Pick up the commentary on the Monetary Policy Committee's statement after its last sentence and continue it.

### Text passage
--- Start ---
Still falling short

Your main focus today, as mine, may well be this afternoon’s Budget, but I’m not letting the Monetary Policy Committee’s statement yesterday go by without comment.

Back in February, the Committee was really rather upbeat.  There was this temporary disruption to some exports to China, but it really wasn’t much to worry about.  Once we got beyond that things were looking good this year.  In fact, a couple of weeks later they were still singing from that upbeat songbook, tweeting out their upbeat message.  It wasn’t just management, but also the silenced ciphers who sit as external members of the Committee, collecting generous fees –  no word of any 20 per cent cuts there? – while never being available for questioning or any serious accountability.
--- End ---
### Source data
--- Start ---
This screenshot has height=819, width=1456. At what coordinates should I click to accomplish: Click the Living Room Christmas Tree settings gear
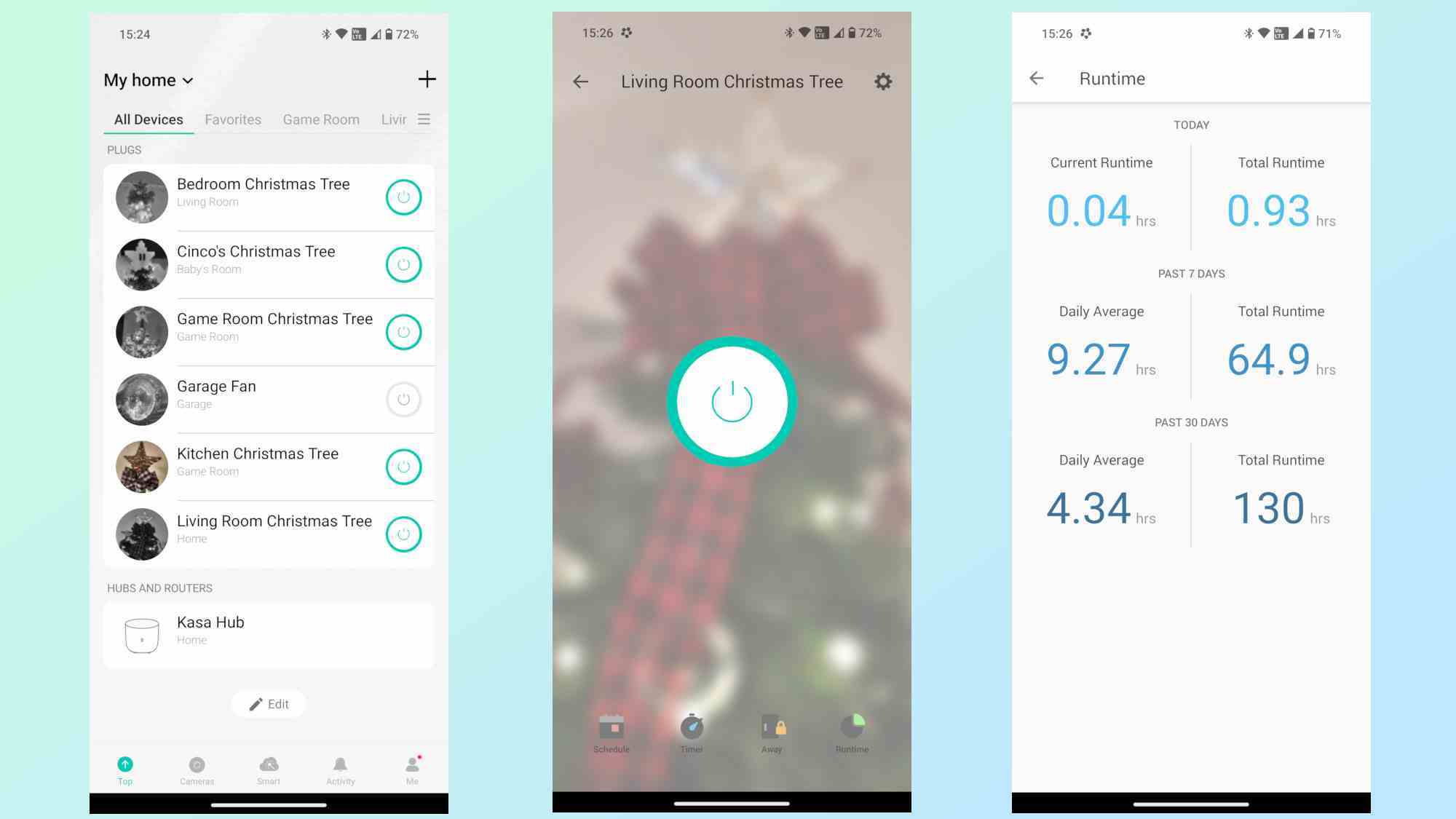pos(882,81)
--- End ---
### Exercise answer
Since then, of course, they’ve been mugged by events, but always with the sense that they were never quite taking things seriously enough, never willing to do what might make a real and material difference.  So they cut interest rates once, and then firmly pledged not even to think about doing any more of that for another year.  They claim to have (very belatedly, given that they had 10 years notice) discovered that some banks weren’t “technically ready” for a negative OCR –  a very fishy story, given we heard it nowhere else in the world in the last decade –  but even having “discovered” that there appears to be not the slightest urgency to resolving the matter.  The government can get in place wage subsidy schemes or company tax clawback schemes paying out within days, but the Reserve Bank is still just asking nicely that could the banks please, please, think about having systems ready by the end of the year –  still the best part of eight months away.

I saw one funds manager quoted in the media suggesting that the Bank really wanted to cut the OCR yesterday but just couldn’t.  With respect –  and I like and generally respect the person concerned – that has to be nonsense.   Even if there really really are technical obstacles in one or two banks –  and why do no journalists go round and ask them individually? –  nothing stopped the Bank cutting the OCR to zero.  Nothing would have stopped them letting it be known they’d insisted that any technical obstacles be resolved before the end of June.  But there was nothing of the sort.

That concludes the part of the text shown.